Challenge studies in Rhesus monkeys immunized with candidate hepatitis E vaccines: DNA, DNA-prime-protein-boost and DNA-protein encapsulated in liposomes

Abstract

Complete ORF2 gene (1983bp) of hepatitis E virus (HEV) and the 450bp region within ORF2 containing neutralizing epitope (NE) cloned in pVAX1 and corresponding proteins expressed in baculovirus and prokaryotic systems respectively were evaluated as vaccine candidates. Two doses of liposome encapsulated DNA plus corresponding protein with both ORF2 and NE regions (Lipo-ORF2-DP and Lipo-NE-DP) showed 100% seroconversion and comparable anti-HEV titres in Swiss albino mice. These vaccine candidates were further evaluated as DNA, DNA-prime-protein-boost (DPPB) and liposome formulations in Rhesus monkeys. Monkeys receiving ORF2/NE DNA seroconverted after fourth dose while those immunized employing ORF2-DPPB format seroconverted at 7 weeks post third dose. In view of the delayed weak antibody response, these monkeys were not challenged.

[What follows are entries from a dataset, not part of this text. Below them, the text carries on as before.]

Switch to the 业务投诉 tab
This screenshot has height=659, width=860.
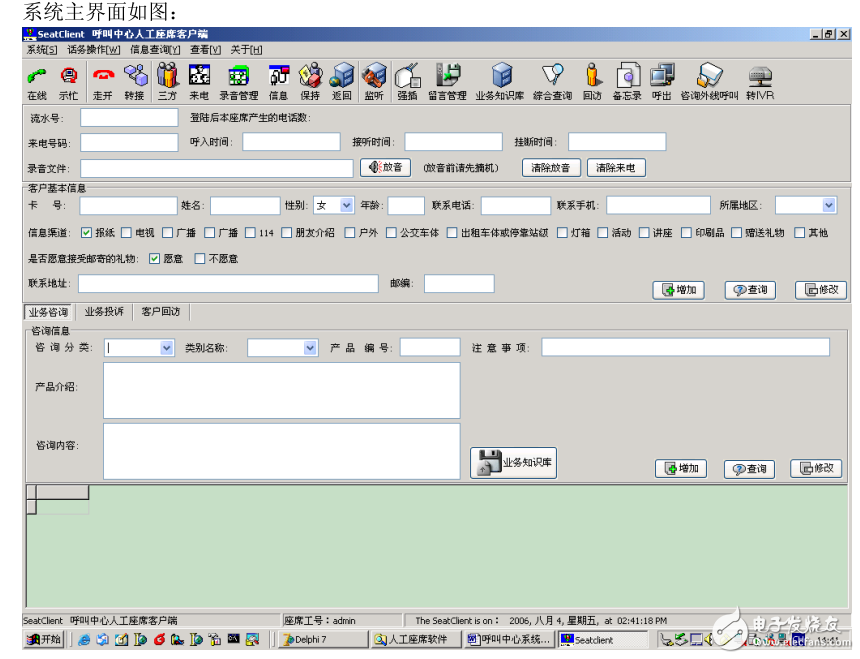104,312
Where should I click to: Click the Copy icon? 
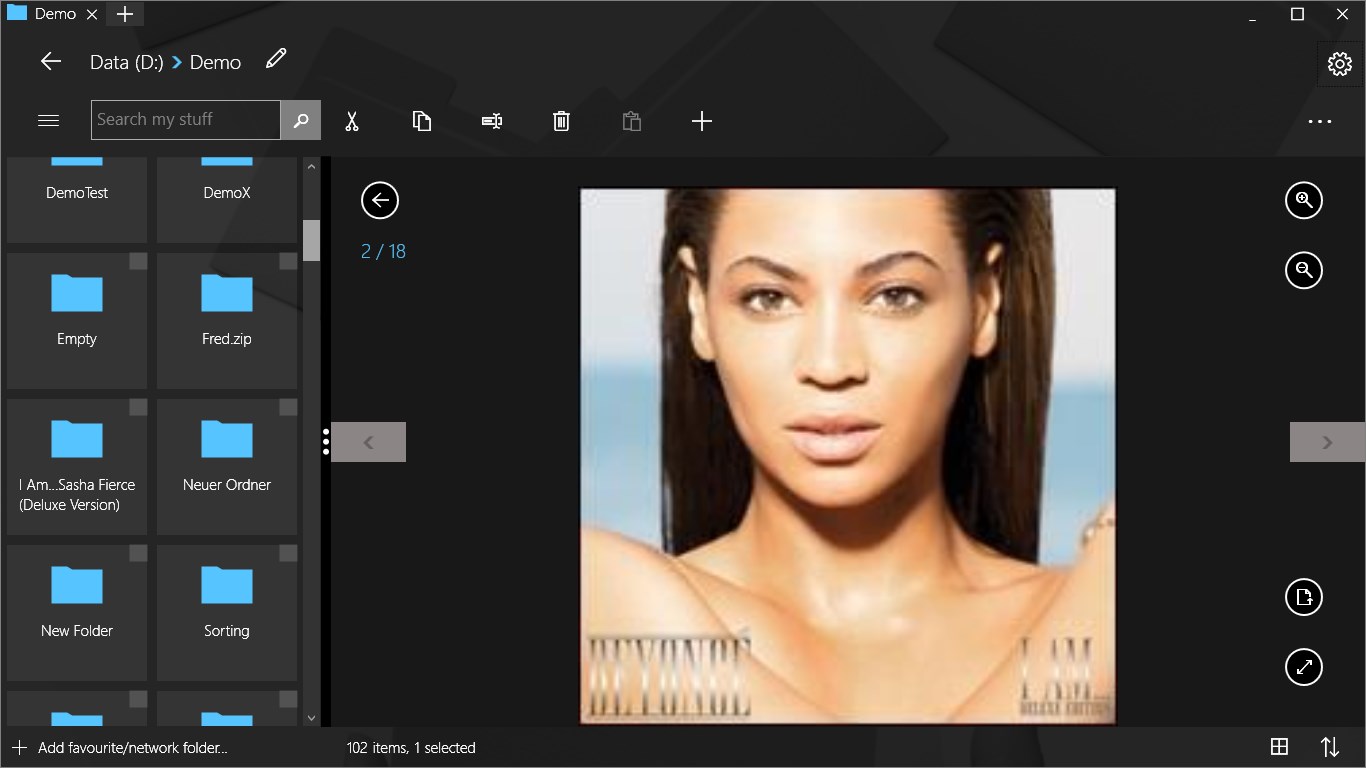click(x=421, y=120)
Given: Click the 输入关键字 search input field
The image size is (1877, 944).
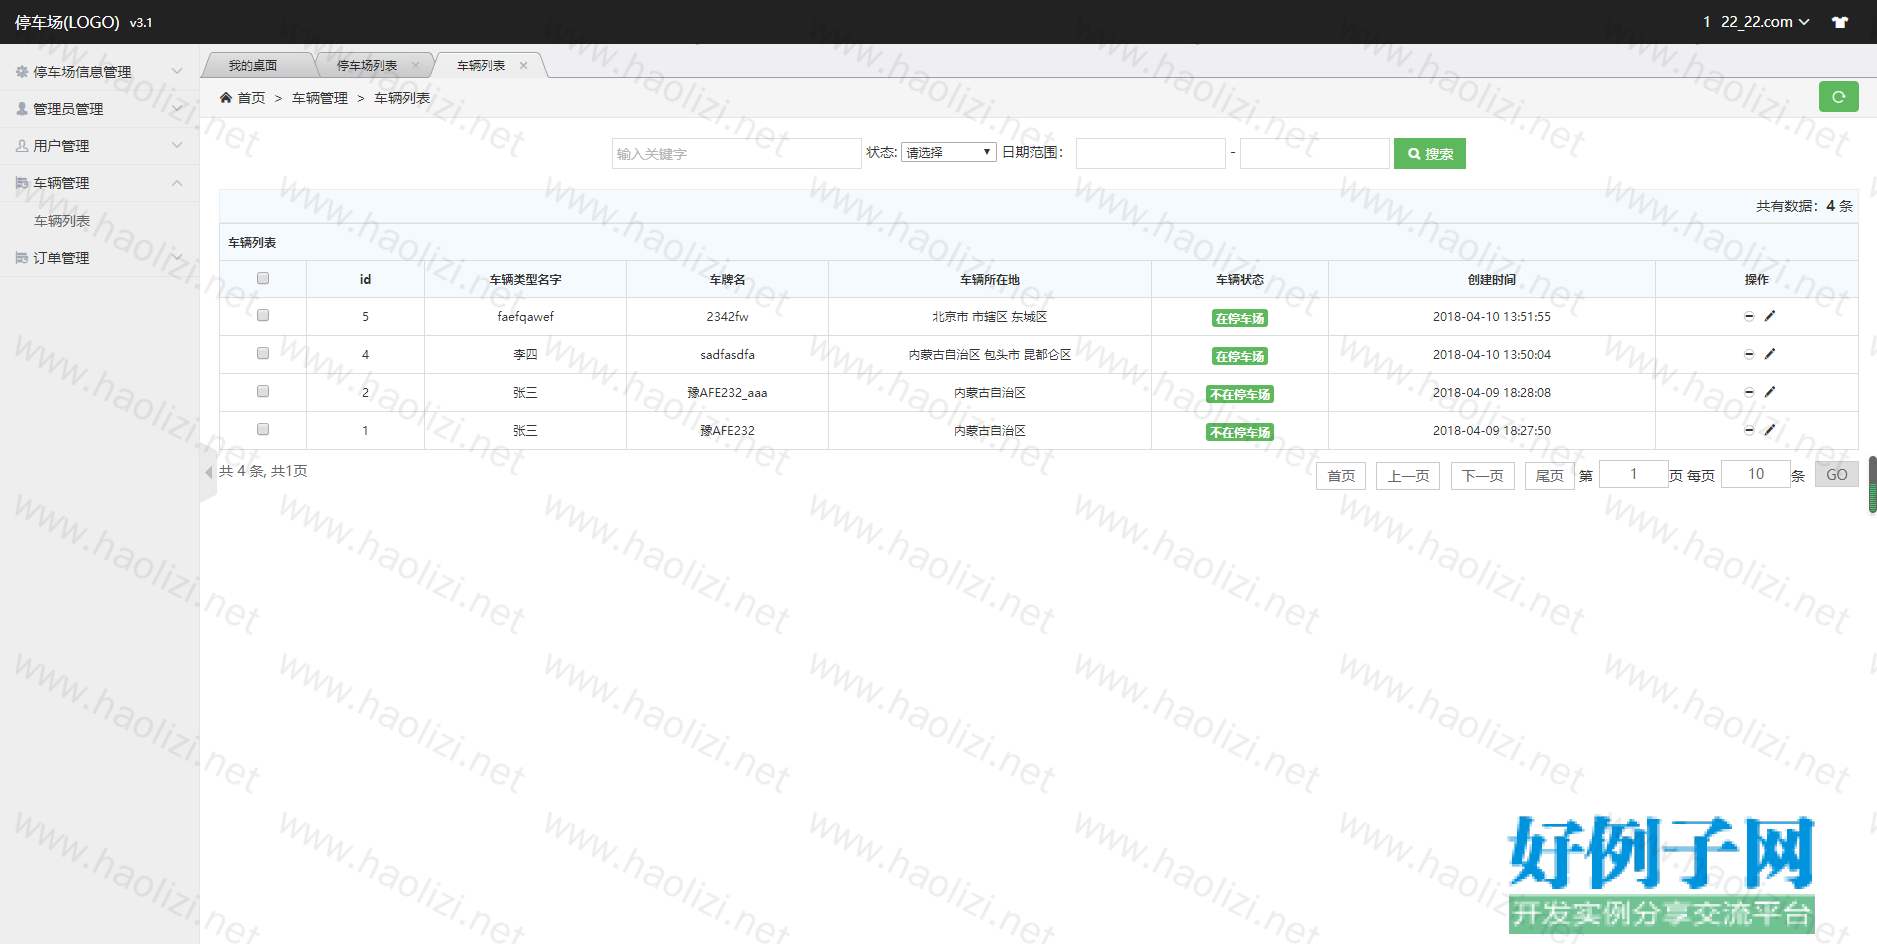Looking at the screenshot, I should coord(736,154).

Though Lipo-ORF2-DP was immunogenic, 2 of the 4 monkeys developed HEV infection following homologous virus challenge of 100 Monkey Infectious Dose(50). Both monkeys immunized with Lipo-NE-DP and 1 of the 2 monkeys immunized with NE-DPPB showed complete protection, the second monkey being protected from hepatitis with limited viral replication. Irrespective of the type of immunogen, all challenged monkeys were protected from hepatitis. The results document Lipo-NE-DP to be a promising vaccine candidate needing further evaluation.